The percentage rates are determined according to the trade sector of your business and generally range from 4% to 16.5%. The table in the appendix to this factsheet summarises the percentages. In addition there is a further 1% reduction off the normal rates for businesses in their first year of VAT registration. If your business falls into more than one sector it is the main business activity as measured by turnover which counts. This can be advantageous if you have a large percentage rate secondary activity and a modest major percentage trade. You should review the position on each anniversary of joining the scheme and if the main business activity changes or you expect it to change during the following year you should use the appropriate rate for that sector.
Although you pay VAT at the flat rate percentage under the scheme you will still be required to prepare invoices to VAT registered customers showing the normal rate of VAT. This is so that they can reclaim input VAT at the appropriate rate.
Example of the calculation
Cook & Co is a partnership operating a café and renting out a flat. If its results are as follows:
VAT inclusive turnover:
Standard rated catering supplies
Zero rated takeaway foods
Exempt flat rentals
Flat rate 12.5% x £79,000 = £9,875
Normally £70,000 x 20/120 = £11,667 less input tax
During the period 15 July 2020 to 30 September 2021 this calculation is revised to
Flat rate 4.5% x £79,000 = £3,555
And £70,000 x 5/105 (reduced rate) = £3,333 less input tax
Limited cost trader
A 16.5% rate applies for businesses with limited costs, such as many labour-only businesses. Businesses using the FRS, or considering joining the scheme, will need to decide if they are a “limited cost trader”.
A limited cost trader will be defined as one whose VAT inclusive expenditure on goods is either:
- less than 2% of their VAT inclusive turnover in a prescribed accounting period
- greater than 2% of their VAT inclusive turnover but less than £1,000 per annum if the prescribed accounting period is one year (if it is not one year, the figure is the relevant proportion of £1,000).
Good, for the purposes of this measure, must be used exclusively for the purpose of the business but exclude the following items:
- capital expenditure
- food or drink for consumption by the flat rate business or its employees
- vehicles, vehicle parts and fuel (except where the business is one that carries out transport services – for example a taxi business – and uses its own or a leased vehicle to carry out those services)

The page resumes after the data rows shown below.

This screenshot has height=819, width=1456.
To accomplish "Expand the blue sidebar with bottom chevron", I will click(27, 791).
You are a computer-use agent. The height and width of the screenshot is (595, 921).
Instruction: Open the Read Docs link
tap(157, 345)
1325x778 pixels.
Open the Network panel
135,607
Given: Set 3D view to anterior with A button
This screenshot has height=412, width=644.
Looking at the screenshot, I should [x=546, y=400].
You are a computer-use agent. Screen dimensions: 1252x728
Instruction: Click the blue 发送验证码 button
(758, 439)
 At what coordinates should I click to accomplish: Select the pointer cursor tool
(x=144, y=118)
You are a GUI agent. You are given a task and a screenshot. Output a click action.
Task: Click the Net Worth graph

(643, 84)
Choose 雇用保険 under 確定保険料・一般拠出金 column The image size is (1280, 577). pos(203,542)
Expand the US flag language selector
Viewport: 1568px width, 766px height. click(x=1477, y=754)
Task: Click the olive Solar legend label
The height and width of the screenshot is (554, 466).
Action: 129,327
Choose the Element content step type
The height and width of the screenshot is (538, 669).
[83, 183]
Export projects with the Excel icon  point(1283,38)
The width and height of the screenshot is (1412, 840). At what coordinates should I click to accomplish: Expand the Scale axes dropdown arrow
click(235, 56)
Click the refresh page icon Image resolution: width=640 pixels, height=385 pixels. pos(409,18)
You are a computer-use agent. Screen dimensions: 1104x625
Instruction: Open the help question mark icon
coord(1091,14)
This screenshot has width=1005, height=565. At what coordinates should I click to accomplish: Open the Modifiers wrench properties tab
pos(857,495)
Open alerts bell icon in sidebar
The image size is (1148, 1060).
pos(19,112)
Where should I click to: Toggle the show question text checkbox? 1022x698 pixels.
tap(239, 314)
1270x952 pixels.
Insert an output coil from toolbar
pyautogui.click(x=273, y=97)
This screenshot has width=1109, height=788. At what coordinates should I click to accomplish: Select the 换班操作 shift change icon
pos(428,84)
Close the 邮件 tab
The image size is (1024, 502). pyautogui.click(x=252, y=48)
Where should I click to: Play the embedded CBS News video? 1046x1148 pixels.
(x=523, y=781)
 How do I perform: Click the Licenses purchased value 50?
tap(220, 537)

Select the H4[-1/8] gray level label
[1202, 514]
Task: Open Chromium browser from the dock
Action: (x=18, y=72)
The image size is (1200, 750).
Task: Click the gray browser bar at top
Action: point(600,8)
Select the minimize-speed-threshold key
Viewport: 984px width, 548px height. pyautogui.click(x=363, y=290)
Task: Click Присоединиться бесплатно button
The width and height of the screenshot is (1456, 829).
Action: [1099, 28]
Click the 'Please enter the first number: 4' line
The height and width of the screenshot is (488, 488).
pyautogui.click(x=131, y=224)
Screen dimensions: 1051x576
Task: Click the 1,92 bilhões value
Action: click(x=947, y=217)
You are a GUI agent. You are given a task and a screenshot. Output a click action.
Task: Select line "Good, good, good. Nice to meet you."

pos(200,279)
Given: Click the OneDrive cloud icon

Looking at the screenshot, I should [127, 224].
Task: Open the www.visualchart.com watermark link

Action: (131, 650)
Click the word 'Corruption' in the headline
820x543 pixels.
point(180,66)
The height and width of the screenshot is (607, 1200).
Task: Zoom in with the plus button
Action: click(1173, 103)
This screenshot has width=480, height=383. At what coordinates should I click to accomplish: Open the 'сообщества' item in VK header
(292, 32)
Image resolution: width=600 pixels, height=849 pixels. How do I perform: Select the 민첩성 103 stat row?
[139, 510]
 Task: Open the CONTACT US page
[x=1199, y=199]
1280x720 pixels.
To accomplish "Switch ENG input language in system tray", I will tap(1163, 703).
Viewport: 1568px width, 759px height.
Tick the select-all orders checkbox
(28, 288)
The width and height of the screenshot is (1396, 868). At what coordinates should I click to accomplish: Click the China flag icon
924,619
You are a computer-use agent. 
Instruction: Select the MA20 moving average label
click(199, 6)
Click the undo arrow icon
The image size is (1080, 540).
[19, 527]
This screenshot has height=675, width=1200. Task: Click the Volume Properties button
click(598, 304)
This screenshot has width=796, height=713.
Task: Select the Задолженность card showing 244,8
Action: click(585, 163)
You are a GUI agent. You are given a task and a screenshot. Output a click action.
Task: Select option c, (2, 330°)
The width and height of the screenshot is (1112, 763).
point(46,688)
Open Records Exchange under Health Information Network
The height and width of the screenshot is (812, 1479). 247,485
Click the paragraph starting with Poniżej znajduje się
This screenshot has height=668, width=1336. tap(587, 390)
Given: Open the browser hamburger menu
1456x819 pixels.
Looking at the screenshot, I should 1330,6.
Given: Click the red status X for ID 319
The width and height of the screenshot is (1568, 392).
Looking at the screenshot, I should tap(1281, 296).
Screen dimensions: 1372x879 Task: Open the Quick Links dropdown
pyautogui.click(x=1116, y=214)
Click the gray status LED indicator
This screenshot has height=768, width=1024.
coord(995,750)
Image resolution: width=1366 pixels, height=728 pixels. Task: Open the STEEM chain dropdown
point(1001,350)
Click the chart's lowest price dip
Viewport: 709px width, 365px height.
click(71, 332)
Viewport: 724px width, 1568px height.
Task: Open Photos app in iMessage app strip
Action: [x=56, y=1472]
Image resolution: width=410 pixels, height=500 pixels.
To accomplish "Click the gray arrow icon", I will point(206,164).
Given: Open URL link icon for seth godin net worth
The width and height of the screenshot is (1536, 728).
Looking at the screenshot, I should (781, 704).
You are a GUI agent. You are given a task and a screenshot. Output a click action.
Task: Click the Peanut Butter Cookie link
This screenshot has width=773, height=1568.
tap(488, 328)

- goods for re-sale, or hiring out, unless selling or hiring is the main business activity
- goods to be used as promotional items or gifts.
These exclusions are part of the test to prevent traders buying either low value everyday items or one off purchases in order to inflate their costs beyond 2%.
Treatment of capital assets
The purchase of capital assets costing more than £2,000 (including VAT) may be dealt with outside the scheme. You can claim input VAT on such items on your VAT return in the normal way. Where the input VAT is reclaimed you must account for VAT on a subsequent sale of the asset at the normal rate instead of the flat rate.
Items under the capital goods scheme are excluded from the flat rate scheme.
Records to keep
Under the scheme you must keep a record of your flat rate calculation showing:
- your flat rate turnover
- the flat rate percentage you have used
- the tax calculated as due.
You must still keep a VAT account although if the only VAT to be accounted for is that calculated under the scheme there will only be one entry for each period.
The scheme is designed to reduce administration although it will only be attractive if it does not result in additional VAT liabilities. The only way to establish whether your business will benefit is to carry out a calculation and comparison of the normal rules and the flat rate rules.